Writing a survey is one aspect of making improvements to your website. However, your audience has to respond to your surveys for you to collect actionable data. The problem is that audiences can be reluctant to respond to surveys. Only about 1 in 3 people will respond to a survey.
Many factors can also influence this. And some surveys can have response rates as low as 10 or 15%. In low population groups, this can result in poor data that leads to data being worth little. So what are the factors that can help you improve the response rate of surveys? Here are some ideas and the actions you can and can’t take.
1. Don’t offer prizes
A typical way to get responses is to offer customers prizes, money or points to respond. While this is one option that can improve responses, it could affect the results. When respondents are given something for their participation, they might feel more positive towards your survey.
Also, it does break a rule of surveys to have them anonymous. Respondents are more likely to give a true reflection if you don’t know who they are. But if you’re offering them a prize, they’ll need to provide identifying information that can cause reduced participation or push respondents to give less accurate answers.
2. Anonymous surveys
There are many ways to create an anonymous survey to increase participation. For one, you can refrain from asking identifying questions, things like name, address, telephone number, email address, etc. These things can be used to trace back and may make the respondent nervous.
You should ensure that your surveys don’t ask for something too specific. For example, you can’t ask questions that explain an experience. It wouldn’t be hard to trace that experience. Nor should you ask what they bought and when.
Instead, be more generic so you can ask what type of product the customer bought or what day they made a purchase.
3. Shorter surveys
Too many surveys are too long. The longer the survey, the more people that will abandon it halfway through. At most, customers and employees should only be asked to spend 5-10 minutes responding to your survey. That isn’t very long and equates to about 5-10 questions.
Shorter surveys do provide a little bit of a challenge with quantitative and qualitative data. But you will want to make sure that you are asking about three quantitative questions for every one qualitative question. Therefore, you should only be asking about two or three qualitative questions per survey.
4. Not too intrusive
Some survey writers can be very intrusive with their questions. It can be challenging to get the answers you want. Instead, give respondents a chance to provide the level of information they are happy to provide. That is another reason why there needs to be a mix of qualitative and quantitative questions.
Your quantitative questions can ask people to respond on a scale which could be numbered one to ten, for instance, or least likely to most likely. Then ask the respondent to give more details (qualitative questioning).
5. Time your surveys to the right time
You are going to get more responses to surveys when sending out your surveys at a good time. The time which is best for your audience can be different from another organisation. There are contradictions despite research into this.
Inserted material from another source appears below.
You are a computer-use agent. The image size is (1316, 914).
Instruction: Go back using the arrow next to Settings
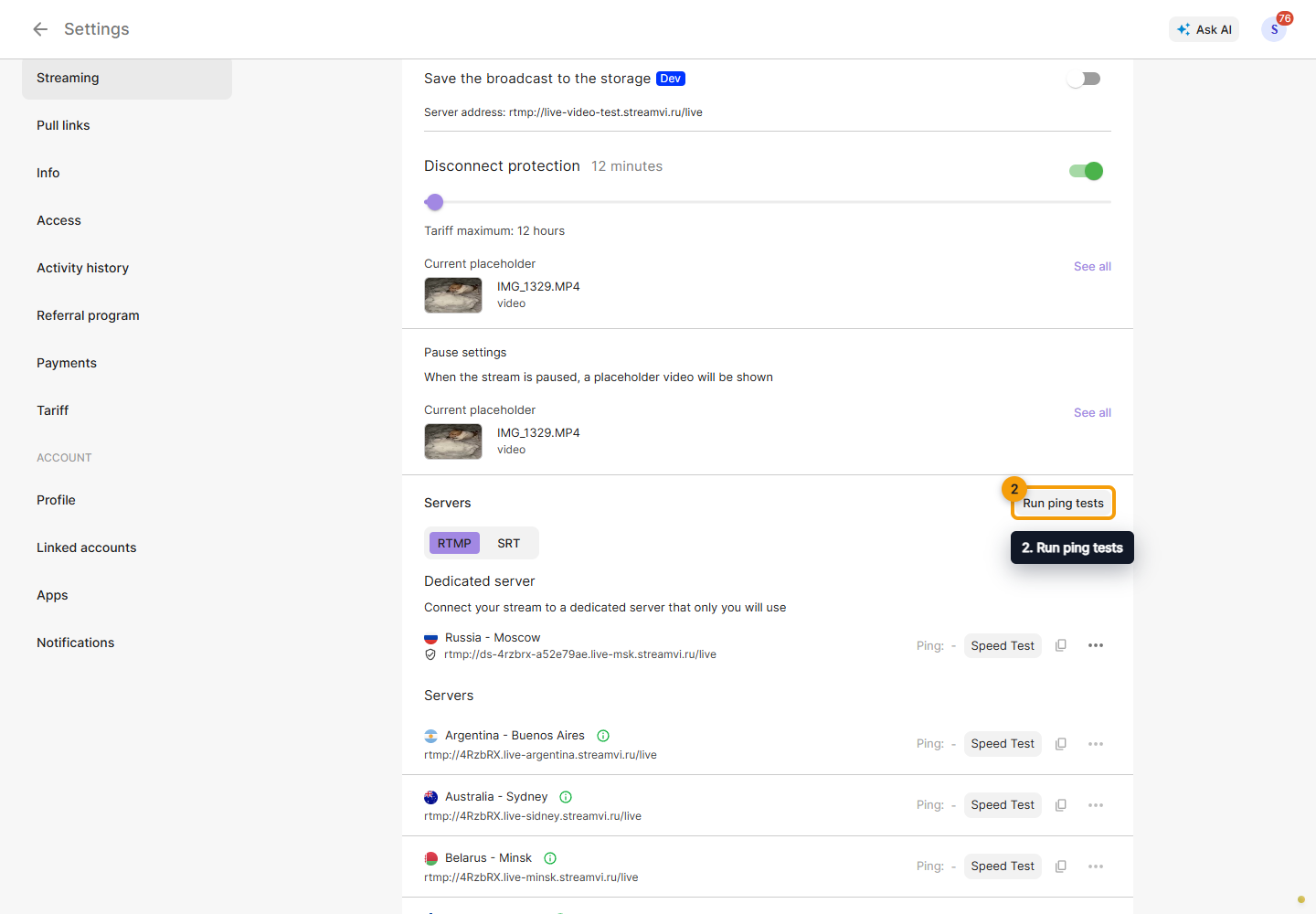pos(40,29)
However, for a business survey, research has found that Monday is often a good day for surveys. According to the statistics, about 16% of survey requests get responses. In contrast, all other days of the week got less than 10%. Research has found that sending invites between 9 am and noon and 3 pm and 6 pm are the best times to send survey requests. Sending requests over lunchtime was very poor.
In contrast, sending surveys to customers can be very different. Research has found that Tuesday, Wednesday and Friday were the best days to send surveys. The worst day was Thursday. The best times for consumers seemed to be consistently 6 pm to 9 pm.
6. Making surveys mobile friendly
Research has shown that people tend to use their mobile devices more between 6 pm and 10 pm. This information corresponds with other research data that shows this is the time when customers are most responding to surveys. Therefore, sending surveys during these times is going to yield better results.
Making surveys mobile friendly also has other implications. For one, it means that your surveys are quick to load on any device, including desktops and mobiles. Studies into consumer behaviours have demonstrated that for every second that a page takes to load, can lose you 7% of your audience. Being mobile-friendly often means that you can speed to the loading times up to less than a second.
7. Method of delivery
Technology allows you to add a pixel to your order confirmation pages that can compel the audience to complete a survey when they next visit Facebook, Instagram, Snapchat or other social media page.
However, these can be an expensive way to collect surveys and might not be accurate. These technologies cannot always guarantee the same person does not answer twice.
One of the more successful approaches is to send invites through email, generally increasing response rate with more controls and higher accuracy.
You want to ensure that you have a high response rate when it comes to creating surveys and sending them out. Use the tips above to improve the response rate to get high response rates to your survey and get the most out of your data. Higher results will also lead to less costly campaigns when it comes to sending out surveys, improved accuracy and survey campaigns that take less time.
You can try some of the techniques listed above in one campaign or one at a time.